As virtual objects in the digital world, it is difficult to simultaneously allow other parties to make certain authorized use of private data while also ensuring proper protection. If plain (unencrypted) data are exposed to others, there is no easy way to prevent a copy from being stealthily retained for other unauthorized uses. Traditional encryption algorithms can hide secret information, but also prevent further computation on the encrypted data. Essentially, classical data encryption and authentication methods only ensure confidentiality and integrity when the data are *statically* stored and not additionally processed; they preclude any *dynamic* transformation of the private data to produce useful results that could be safely released to other parties.
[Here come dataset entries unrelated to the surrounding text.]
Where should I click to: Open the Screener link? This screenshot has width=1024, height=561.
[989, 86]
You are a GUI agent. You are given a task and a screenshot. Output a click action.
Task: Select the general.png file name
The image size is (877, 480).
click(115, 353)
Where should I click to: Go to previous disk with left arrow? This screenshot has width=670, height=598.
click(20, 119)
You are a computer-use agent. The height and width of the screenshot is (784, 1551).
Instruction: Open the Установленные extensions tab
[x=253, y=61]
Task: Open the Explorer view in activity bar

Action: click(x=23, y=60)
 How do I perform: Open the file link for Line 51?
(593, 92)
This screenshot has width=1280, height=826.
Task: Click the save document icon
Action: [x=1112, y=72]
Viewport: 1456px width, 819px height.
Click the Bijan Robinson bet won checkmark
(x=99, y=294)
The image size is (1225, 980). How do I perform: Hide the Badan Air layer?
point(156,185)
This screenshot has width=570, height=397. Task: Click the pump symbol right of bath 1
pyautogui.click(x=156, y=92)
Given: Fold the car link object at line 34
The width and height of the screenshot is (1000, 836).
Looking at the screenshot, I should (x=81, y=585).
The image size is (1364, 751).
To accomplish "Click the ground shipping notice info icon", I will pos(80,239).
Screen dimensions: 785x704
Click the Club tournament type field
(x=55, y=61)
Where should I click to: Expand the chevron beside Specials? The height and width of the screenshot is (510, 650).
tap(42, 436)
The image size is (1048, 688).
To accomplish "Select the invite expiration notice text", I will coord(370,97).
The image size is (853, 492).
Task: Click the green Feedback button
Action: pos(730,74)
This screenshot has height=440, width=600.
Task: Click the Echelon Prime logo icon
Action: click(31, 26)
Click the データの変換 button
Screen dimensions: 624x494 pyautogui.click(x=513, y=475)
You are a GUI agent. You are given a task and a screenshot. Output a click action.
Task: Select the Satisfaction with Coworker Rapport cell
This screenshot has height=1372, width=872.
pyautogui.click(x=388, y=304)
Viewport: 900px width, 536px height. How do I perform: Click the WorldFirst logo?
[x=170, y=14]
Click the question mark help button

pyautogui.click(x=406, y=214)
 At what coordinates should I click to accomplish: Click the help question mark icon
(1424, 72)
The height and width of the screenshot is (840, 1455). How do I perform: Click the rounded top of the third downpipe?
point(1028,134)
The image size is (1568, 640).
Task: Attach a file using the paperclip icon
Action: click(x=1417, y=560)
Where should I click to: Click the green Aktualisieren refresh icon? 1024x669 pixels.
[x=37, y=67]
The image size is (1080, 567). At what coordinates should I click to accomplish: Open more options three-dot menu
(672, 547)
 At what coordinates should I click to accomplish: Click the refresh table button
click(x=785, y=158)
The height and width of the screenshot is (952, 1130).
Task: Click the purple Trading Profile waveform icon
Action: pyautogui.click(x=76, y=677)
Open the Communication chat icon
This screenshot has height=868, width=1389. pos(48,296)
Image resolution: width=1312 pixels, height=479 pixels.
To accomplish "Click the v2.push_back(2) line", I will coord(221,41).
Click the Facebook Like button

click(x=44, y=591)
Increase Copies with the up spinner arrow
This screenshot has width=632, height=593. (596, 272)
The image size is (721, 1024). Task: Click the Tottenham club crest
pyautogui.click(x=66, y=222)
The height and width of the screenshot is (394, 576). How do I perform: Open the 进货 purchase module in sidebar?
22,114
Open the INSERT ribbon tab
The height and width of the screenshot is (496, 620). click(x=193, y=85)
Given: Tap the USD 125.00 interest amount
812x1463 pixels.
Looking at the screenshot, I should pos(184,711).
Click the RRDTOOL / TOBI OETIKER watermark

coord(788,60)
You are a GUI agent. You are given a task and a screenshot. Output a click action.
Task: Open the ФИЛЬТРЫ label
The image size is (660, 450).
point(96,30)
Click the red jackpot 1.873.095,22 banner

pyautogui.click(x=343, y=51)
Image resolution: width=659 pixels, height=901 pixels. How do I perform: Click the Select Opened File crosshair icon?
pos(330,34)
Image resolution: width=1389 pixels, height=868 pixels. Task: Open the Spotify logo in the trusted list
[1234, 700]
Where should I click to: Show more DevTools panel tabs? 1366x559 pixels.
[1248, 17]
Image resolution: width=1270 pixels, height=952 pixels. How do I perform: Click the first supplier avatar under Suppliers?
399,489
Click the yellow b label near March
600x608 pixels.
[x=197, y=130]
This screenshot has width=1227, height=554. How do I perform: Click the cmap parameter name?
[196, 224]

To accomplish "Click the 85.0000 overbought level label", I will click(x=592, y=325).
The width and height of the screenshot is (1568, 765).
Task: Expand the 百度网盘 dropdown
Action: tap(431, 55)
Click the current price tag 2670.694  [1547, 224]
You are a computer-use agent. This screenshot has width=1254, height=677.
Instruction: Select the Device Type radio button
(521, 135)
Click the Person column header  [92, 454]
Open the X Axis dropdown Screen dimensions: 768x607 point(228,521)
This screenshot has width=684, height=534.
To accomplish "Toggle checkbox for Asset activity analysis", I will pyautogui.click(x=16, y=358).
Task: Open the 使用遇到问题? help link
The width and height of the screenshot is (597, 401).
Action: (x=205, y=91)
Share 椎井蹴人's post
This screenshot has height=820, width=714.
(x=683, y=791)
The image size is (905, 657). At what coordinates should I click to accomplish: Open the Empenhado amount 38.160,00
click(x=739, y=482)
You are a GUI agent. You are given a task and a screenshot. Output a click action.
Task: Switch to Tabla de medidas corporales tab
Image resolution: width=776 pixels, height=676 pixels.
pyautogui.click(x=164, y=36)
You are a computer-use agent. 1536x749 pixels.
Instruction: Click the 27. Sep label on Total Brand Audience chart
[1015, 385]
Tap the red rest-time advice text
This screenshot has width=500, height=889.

**From static data protection to active secure computation**

The above dilemma is not impossible to address. Since 1980s, modern cryptography has been developed with various promising approaches to realize such *secure and privacy-preserving computing*. One of the earliest secure computing proposals is *multi-party computation* (MPC). It models a scenario where multiple parties each has a piece of secret input data, and they would like to together compute an output result which is exposed to all or some of the involved parties. The protocol must guarantee privacy, meaning that during the process, no party should obtain any information about the original input secret of any other party. A classic example is the Yao’s Millionaires’ Problem, in which two millionaires are interested in knowing who is richer but also not willing to tell each other their actual wealth. MPC can also formalize realistic contemporary scenarios, such as that the service provider offers a proprietary machine learning model and the user queries it with a sensitive input. There are many different realizations of MPC including secret sharing, Yao’s garbled circuits, and protocols based on homomorphic encryption (see below) or oblivious transfers. In particular, recently emerged federated learning could also be viewed as a specialized instance of MPC with weaker security promises.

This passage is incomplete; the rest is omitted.